EXERCISE TASKS:
[1] In the pull request thread, when does the overlap issue occur?
[2] Duplicate the part of the pull request thread starting with "charris · 2018-11-15T19:04:52Z" and going on through "or cpu load.".

TEXT EXTRACT:

>>>

BUG: fix possible overlap issues with avx enabled #12398

juliantaylor · 2018-11-15T18:29:19Z

Fix the overlap check for vectors larger than 16 bytes. Only an issue
when avx is enabled at compile time.

The actual fix is in the first few hunks, whether we want to use the macro in the rest of the code is debatable as it introduces a dependency between the macros being used and the code, unlikely be a practical issue though.

Fix the overlap check for vectors larger than 16 bytes. Only an issue when avx is enabled at compile time.

charris · 2018-11-15T19:04:52Z

Looks straight forward to me.

mattip · 2018-11-15T20:18:11Z

LGTM.
Would be nice at some point to enable codepath choice at runtime via cpu id and some high level control, then we could benchmark when it is advantageous to use the different intrinsics, depending on array size or cpu load.

charris · 2018-11-15T20:22:42Z

Let's get this in then. Thanks Julian.

VictorRodriguez · 2018-11-15T20:37:41Z

+1 please merge , i will test it on my distro

regards

juliantaylor · 2018-11-15T22:40:14Z

@mattip thats what #11113 does

VictorRodriguez · 2018-11-15T22:46:35Z

@juliantaylor what commit from #11113 does that? i am a bit lost about that point

mattip · 2018-11-15T22:48:44Z

It seems #11113 is for compile time.
I was suggesting to compile all the loops and choose at runtime which to use based on CPU and some tunable heuristics (including "don't use any of these").

VictorRodriguez · 2018-11-15T22:55:14Z

@mattip you mean like :

if (__builtin_cpu_supports("avx512dq")
if (__builtin_cpu_supports("avx2")

like that?

mattip · 2018-11-15T23:06:51Z

yes, but more like

if (__builtin_cpu_supports("avx512dq") and choose_avx512(args)):
    # choose avx512 inner loop functions
elif (__builtin_cpu_supports("avx2") and choose_avx2(args)):
    # choose avx2 inner loop functions
    ...

in the loop selector function for the appropriate ufuncs

juliantaylor · 2018-11-16T17:59:51Z

no that PR is runtime not compile time the dispatching happens at ufunc initialization time same as it is already done for integers.

<<<

EXTRACTED INFORMATION:
>>>

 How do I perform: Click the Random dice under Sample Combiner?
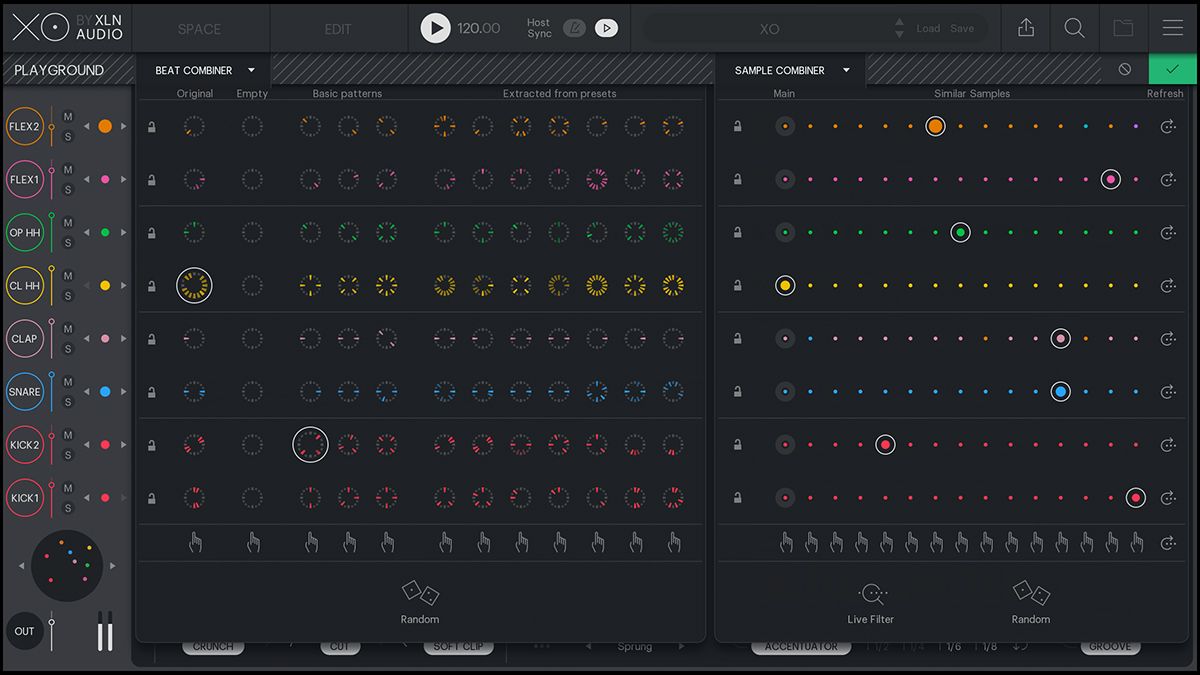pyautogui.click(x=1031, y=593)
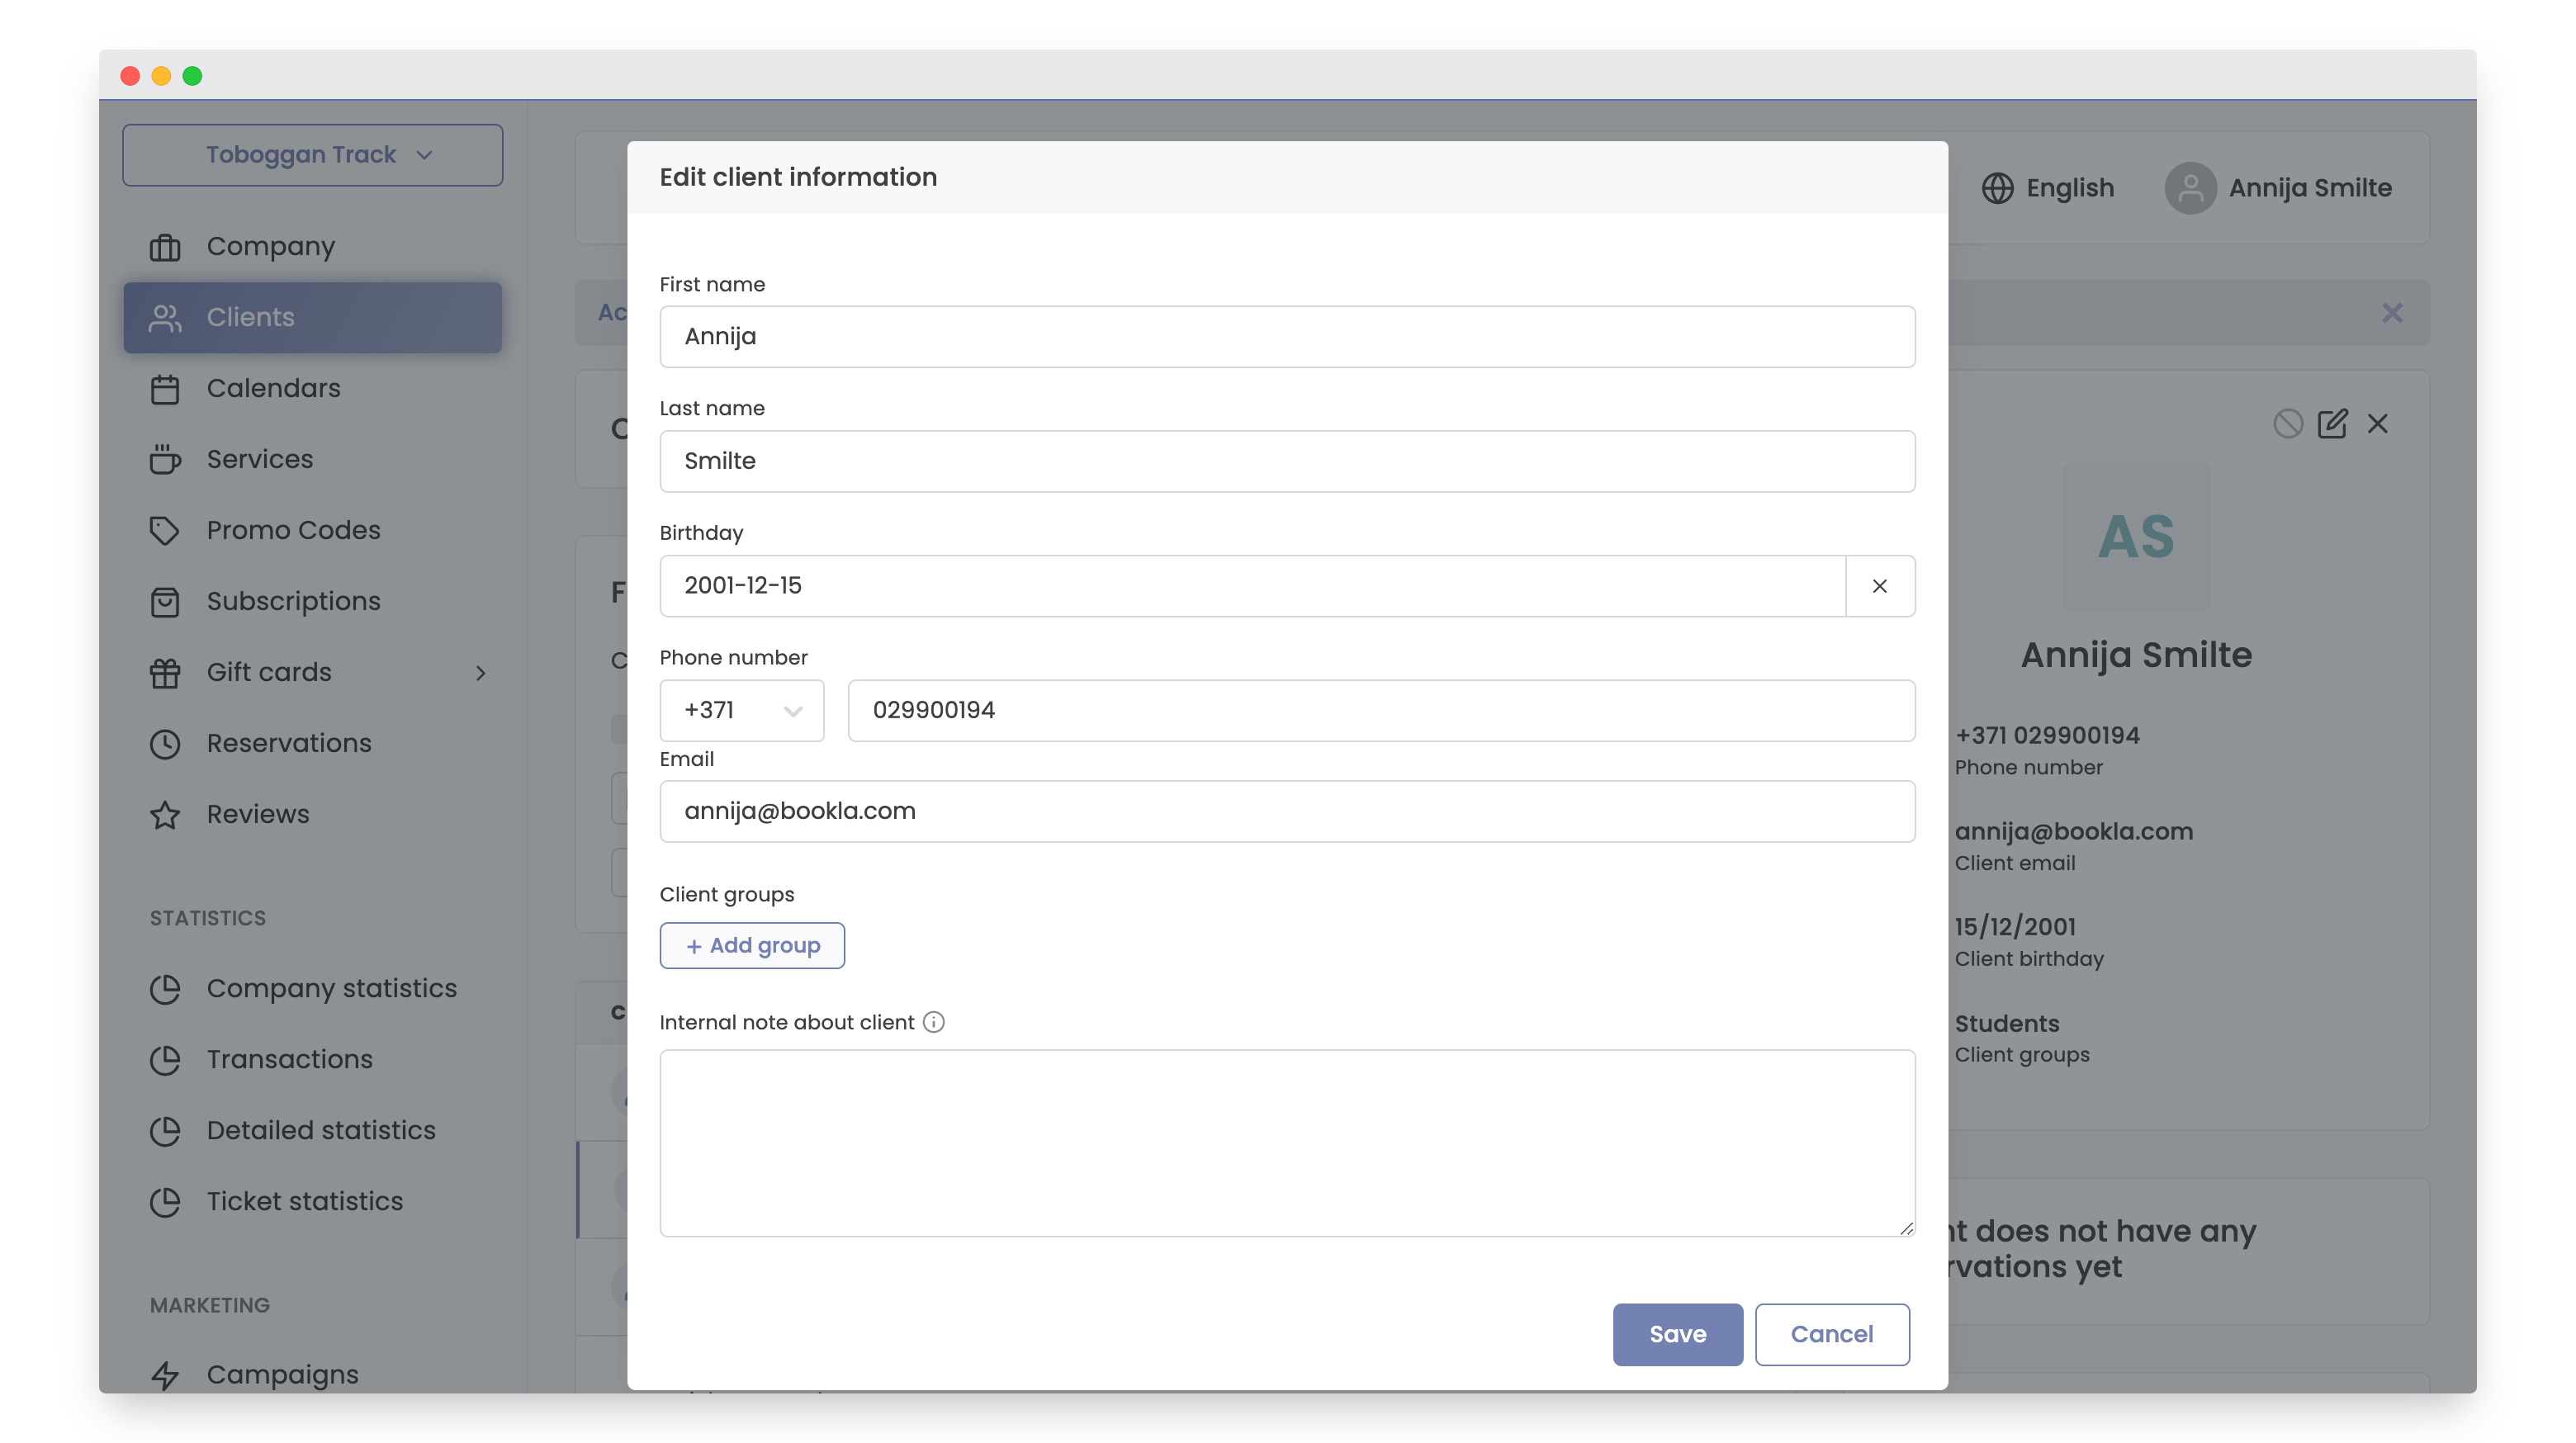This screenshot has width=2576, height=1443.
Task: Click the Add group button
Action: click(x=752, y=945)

<<<
>>>

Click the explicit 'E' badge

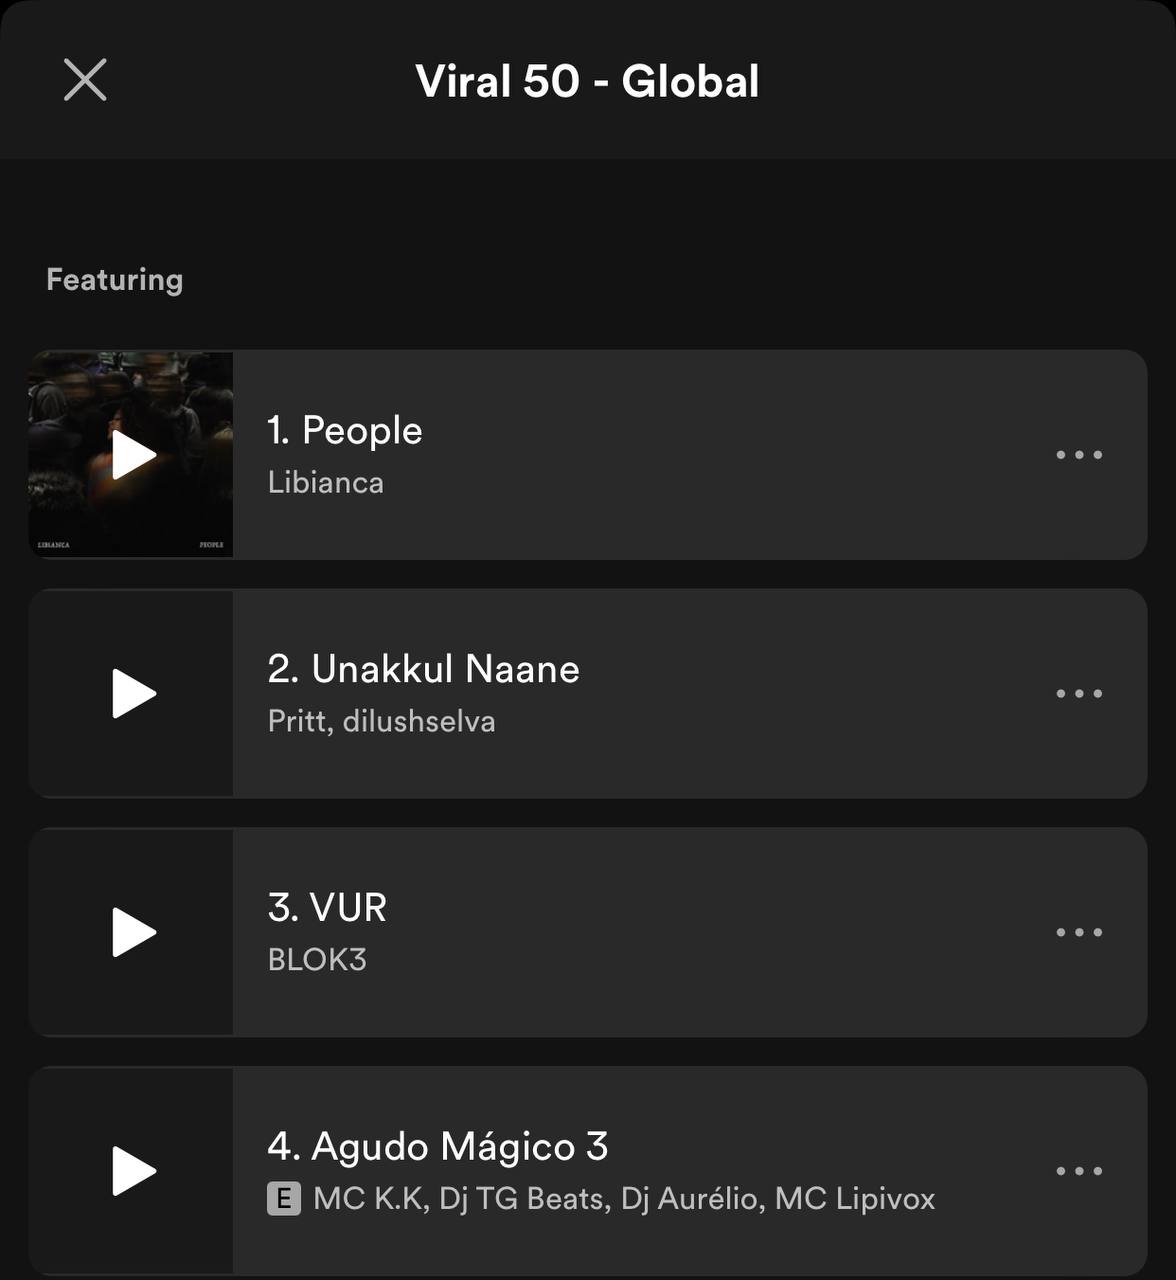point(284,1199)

<<<

RESPONSES TO THE EXERCISE:
[1] Only when avx is enabled at compile time.

[2]
charris · 2018-11-15T19:04:52Z

Looks straight forward to me.

mattip · 2018-11-15T20:18:11Z

LGTM.
Would be nice at some point to enable codepath choice at runtime via cpu id and some high level control, then we could benchmark when it is advantageous to use the different intrinsics, depending on array size or cpu load.